Department of Physics, Eidgenössische Technische Hochschule (ETH) Zürich, 8092 Zürich, Switzerland;
Atomistic Simulations, Italian Institute of Technology, 16163 Genova, Italy.
Proc Natl Acad Sci U S A. 2021 Nov 2;118(44). doi: 10.1073/pnas.2113533118.
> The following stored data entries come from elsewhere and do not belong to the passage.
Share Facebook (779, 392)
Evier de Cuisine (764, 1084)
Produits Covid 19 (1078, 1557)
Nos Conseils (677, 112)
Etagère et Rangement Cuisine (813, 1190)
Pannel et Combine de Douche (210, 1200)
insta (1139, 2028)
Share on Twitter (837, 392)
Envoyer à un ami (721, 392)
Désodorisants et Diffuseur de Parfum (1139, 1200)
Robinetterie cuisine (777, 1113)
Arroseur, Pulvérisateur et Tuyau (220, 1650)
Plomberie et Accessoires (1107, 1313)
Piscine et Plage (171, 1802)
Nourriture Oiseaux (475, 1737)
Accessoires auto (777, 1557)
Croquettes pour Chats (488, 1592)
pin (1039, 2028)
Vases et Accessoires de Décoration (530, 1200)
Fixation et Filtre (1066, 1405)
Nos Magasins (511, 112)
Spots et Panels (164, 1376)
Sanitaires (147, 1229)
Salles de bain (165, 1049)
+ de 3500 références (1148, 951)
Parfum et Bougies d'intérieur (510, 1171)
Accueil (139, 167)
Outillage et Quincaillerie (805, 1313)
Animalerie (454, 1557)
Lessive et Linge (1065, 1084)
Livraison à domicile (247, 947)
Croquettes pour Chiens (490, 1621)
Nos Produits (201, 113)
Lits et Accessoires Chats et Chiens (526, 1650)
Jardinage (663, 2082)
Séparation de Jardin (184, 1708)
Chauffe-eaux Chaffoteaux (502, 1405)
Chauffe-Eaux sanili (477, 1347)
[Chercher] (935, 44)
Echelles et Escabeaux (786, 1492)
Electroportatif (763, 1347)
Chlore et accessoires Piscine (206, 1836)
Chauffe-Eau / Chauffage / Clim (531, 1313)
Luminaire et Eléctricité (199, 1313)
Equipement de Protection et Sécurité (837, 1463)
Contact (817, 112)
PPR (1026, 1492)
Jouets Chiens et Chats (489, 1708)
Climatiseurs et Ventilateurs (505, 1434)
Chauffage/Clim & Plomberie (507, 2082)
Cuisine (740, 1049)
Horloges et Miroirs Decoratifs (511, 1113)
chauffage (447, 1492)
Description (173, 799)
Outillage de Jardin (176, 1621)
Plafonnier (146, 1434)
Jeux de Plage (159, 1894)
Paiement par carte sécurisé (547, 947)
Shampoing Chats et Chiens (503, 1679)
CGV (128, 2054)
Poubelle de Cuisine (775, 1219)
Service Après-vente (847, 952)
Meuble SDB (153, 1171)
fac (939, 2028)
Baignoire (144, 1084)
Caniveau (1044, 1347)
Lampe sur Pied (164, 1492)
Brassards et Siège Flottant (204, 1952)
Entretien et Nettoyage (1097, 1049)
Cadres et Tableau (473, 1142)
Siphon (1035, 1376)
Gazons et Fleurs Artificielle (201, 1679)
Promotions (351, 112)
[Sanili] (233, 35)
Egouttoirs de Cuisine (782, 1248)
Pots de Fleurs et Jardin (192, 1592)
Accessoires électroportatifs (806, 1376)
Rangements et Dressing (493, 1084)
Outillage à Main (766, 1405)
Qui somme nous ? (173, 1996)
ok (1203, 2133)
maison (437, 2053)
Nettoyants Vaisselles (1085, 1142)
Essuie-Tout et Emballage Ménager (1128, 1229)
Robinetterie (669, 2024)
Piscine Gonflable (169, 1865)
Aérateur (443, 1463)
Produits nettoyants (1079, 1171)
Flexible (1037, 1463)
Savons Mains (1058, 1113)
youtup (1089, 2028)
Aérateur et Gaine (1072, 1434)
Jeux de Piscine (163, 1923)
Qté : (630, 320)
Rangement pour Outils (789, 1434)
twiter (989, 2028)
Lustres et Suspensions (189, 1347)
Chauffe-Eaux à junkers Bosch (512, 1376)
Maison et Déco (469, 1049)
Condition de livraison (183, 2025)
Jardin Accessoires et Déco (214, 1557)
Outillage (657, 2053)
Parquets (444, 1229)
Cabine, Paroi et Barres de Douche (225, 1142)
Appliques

The development of enhanced sampling methods has greatly extended the scope of atomistic simulations, allowing long-time phenomena to be studied with accessible computational resources. Many such methods rely on the identification of an appropriate set of collective variables. These are meant to describe the system's modes that most slowly approach equilibrium under the action of the sampling algorithm. Once identified, the equilibration of these modes is accelerated by the enhanced sampling method of choice. An attractive way of determining the collective variables is to relate them to the eigenfunctions and eigenvalues of the transfer operator. Unfortunately, this requires knowing the long-term dynamics of the system beforehand, which is generally not available. However, we have recently shown that it is indeed possible to determine efficient collective variables starting from biased simulations. In this paper, we bring the power of machine learning and the efficiency of the recently developed on the fly probability-enhanced sampling method to bear on this approach. The result is a powerful and robust algorithm that, given an initial enhanced sampling simulation performed with trial collective variables or generalized ensembles, extracts transfer operator eigenfunctions using a neural network ansatz and then accelerates them to promote sampling of rare events. To illustrate the generality of this approach, we apply it to several systems, ranging from the conformational transition of a small molecule to the folding of a miniprotein and the study of materials crystallization.
增强采样方法的发展极大地扩展了原子模拟的范围,使得长时间的现象可以用可访问的计算资源来研究。许多这样的方法依赖于识别一组适当的集体变量。这些变量旨在描述在采样算法的作用下最缓慢接近平衡的系统模式。一旦确定,这些模式的平衡就可以通过选择的增强采样方法来加速。确定集体变量的一种有吸引力的方法是将它们与转移算子的本征函数和本征值联系起来。不幸的是,这需要事先了解系统的长期动力学,而这通常是不可用的。然而,我们最近已经表明,从有偏差的模拟中确实可以确定有效的集体变量。在本文中,我们将机器学习的强大功能和最近开发的即时概率增强采样方法的效率应用于这种方法。结果是一种强大而稳健的算法,给定初始的使用试探性集体变量或广义系综的增强采样模拟,使用神经网络方法提取转移算子本征函数,然后加速它们以促进稀有事件的采样。为了说明这种方法的通用性,我们将其应用于几个系统,从小分子的构象转变到小蛋白的折叠以及材料结晶的研究。